The agricultural department offers loans to underserved groups, beginning farmers

According to a press release from the Bangor-based agency, the US Department of Agriculture Maine Farm Service Agency is offering specially targeted farm property and farm business loans to underserved applicants as well as beginning farmers and ranchers.

“Farming and ranching are capital-intensive businesses and the FSA is committed to helping producers start and sustain their farming operations,” said Sherry Hamel, the agency’s executive director for the State.

In fiscal year 2021 (October 1, 2020 through September 30, 2021), the Maine FSA committed more than $9.8 million in loans to underserved borrowers and beginning farmers and ranchers.

The USDA defines underserved candidates as a group whose members have experienced racial, ethnic, or gender bias based on their identity as members of the group, without regard to their individual qualities. For the purposes of the agricultural loan program, underserved groups are women, African Americans, American Indians and Alaska Natives, Hispanics, Asians, and Pacific Islanders.

In order to qualify as a beginning farmer, the person or entity must meet the eligibility criteria set out for direct or guaranteed loans. In addition, individuals and all members of the entity must have operated a farm for less than 10 years.

Candidates must participate materially or substantially in the operation. For farm ownership purposes, the applicant must not own a farm greater than 30% of the average county farm size at the time of application. All applicants for direct farm ownership must have been involved in the business operations of a farm for at least three years in the last 10 years prior to the date of application submission. If the applicant is an entity, all members must be related by blood or marriage and all entity members must be eligible beginning farmers.

Underserved or beginning farmers and ranchers who cannot obtain business credit from a bank can apply for either direct loans from the FSA or guaranteed loans. Direct loans are granted to applicants by the FSA. Secured loans are granted by credit institutions which arrange for FSA to guarantee the loan.


FSA can guarantee up to 95% of the loss of principal and interest on a loan. The FSA guarantee allows lenders to offer agricultural credit to producers who do not meet the lender’s normal underwriting criteria.

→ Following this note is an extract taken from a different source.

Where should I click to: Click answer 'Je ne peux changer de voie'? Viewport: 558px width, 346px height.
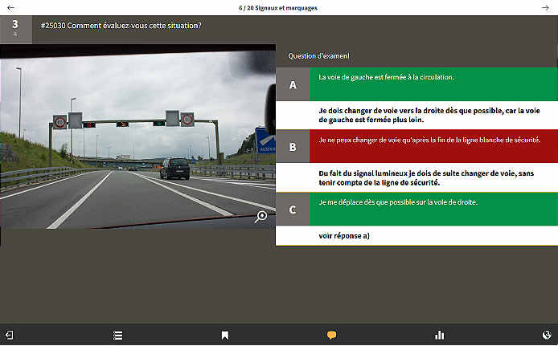point(429,140)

The direct and guaranteed loan program offers two types of loans: farm property loans and farm business loans.

Farm property loan funds can be used to purchase or expand a farm or ranch, purchase easements or rights of way needed to operate the farm, construct or improve buildings such as a dwelling or barn , promote soil and water conservation and development, and pay closing fees.

Farm operation loan funds can be used to purchase livestock, poultry, farm equipment, fertilizer and other materials needed to run a successful farm. Funds from operating loans can also be used for family expenses, refinancing debts under certain conditions, paying wages for hired farm workers, installing or improving water systems for the home. , livestock or irrigation and other similar improvements.

Repayment terms for direct operating loans depend on the collateral backing the loan and generally range from one to seven years. The financing of direct loans to agricultural property cannot exceed 40 years. Interest rates for direct loans are set periodically based on the government’s cost of borrowing. Secured loan terms and interest rates are set by the lender.